I have the CS800D but purchased one of these anyway to see if this actually comes to fruition, especially the ‘all the digital modes’ part. If not, it or my 800D will appear on the used market! I envision this radio will utilize a NW Digital Radio DV3000 or DVMEGA DVstick on a Raspberry Pi or computer using a serial connection between the radio and computing device. This would provide off-radio encoding/decoding of digital modulation and analog frames. No working proof of concepts or documented working setups have been posted as of this writing. Posted documents mostly show how to convert codeplugs between the CS800D and CS800D PLUS. Firmware for the CS800D PLUS is not backwards comparable with a CS800D, according to Connect Systems. The CPS will work with both radios but the firmware is not compatible due to CPU and memory differences.

openSPOT 4 (openSpot)

Flying under my radar was the release of the SharkRF openSPOT 4. After reading up, it’s another incremental release. What’s new in the 4? Improved battery life (up to 30 hours), multi-core CPU, new WiFi module, and split into two offerings: openSPOT 4 and openSPOT 4 Pro. That’s it, near as I can tell. It’s probably due to chip shortages, but the openSPOT 4 is available now where as the openSPOT 4 Pro is due to ship again August 20th.

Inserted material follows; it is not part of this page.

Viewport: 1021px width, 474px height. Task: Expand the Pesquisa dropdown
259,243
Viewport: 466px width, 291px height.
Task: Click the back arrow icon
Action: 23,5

What’s the difference between the 4 and 4 Pro? Hardware cross mode capability and price. The openSPOT 4 rings in a € 249.00 ($254.14 USD) and the 4 PRO at € 319.00 ($325.59 USD, both conversions as of this writing). First introduced in the openSPOT 3, SharkRF hotspots are the only ones with the ability to cross mode D-STAR with DMR, C4FM, and NXDN networks. The 4 does not have the capability to cross mode D-STAR with other networks, the 4 Pro does have this capability. As with other openSPOT releases, the release of the OS4 end-of-life’s the previous model. The openSPOT 3 will probably get some firmware updates here-and-there but don’t expect many more based on past experience. I liked the openSPOT 3 for what it was. The 4’s are another pass for me because this release that doesn’t offer much more features than my openSPOT 3.

Nearly as soon as the OSJ went to publish last month, the wording about DroidStar no longer being available for iOS was removed. It appears the issues of concern were resolved. DroidStar is back in TestFlight and I heard from iOS users that it was working for them again.